(Saved data entries)
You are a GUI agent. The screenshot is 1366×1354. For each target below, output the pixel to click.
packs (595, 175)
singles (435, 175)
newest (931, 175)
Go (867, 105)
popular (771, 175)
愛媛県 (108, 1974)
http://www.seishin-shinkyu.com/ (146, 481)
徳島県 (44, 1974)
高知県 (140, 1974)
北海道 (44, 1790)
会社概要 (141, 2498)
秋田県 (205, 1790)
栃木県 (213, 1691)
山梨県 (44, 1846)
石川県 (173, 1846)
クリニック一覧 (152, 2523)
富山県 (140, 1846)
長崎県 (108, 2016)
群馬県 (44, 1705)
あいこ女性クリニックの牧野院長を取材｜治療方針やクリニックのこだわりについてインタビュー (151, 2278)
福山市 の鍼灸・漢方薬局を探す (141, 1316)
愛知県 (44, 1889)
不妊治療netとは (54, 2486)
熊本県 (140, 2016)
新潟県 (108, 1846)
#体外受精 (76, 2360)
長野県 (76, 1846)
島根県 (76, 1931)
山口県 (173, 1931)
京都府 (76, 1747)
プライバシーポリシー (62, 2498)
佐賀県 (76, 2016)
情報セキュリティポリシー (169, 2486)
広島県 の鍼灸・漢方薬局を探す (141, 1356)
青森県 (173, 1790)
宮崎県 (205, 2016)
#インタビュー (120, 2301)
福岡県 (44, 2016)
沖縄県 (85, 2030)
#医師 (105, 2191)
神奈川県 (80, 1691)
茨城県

## Your objective
In the entries above, the lines from the one bearing "Go (867, 105)" up to and including the one bearing "富山県 (140, 1846)" should be transcribed exactly; no other line is wanted.

## Exercise solution
Go (867, 105)
popular (771, 175)
愛媛県 (108, 1974)
http://www.seishin-shinkyu.com/ (146, 481)
徳島県 (44, 1974)
高知県 (140, 1974)
北海道 (44, 1790)
会社概要 (141, 2498)
秋田県 (205, 1790)
栃木県 (213, 1691)
山梨県 (44, 1846)
石川県 (173, 1846)
クリニック一覧 (152, 2523)
富山県 (140, 1846)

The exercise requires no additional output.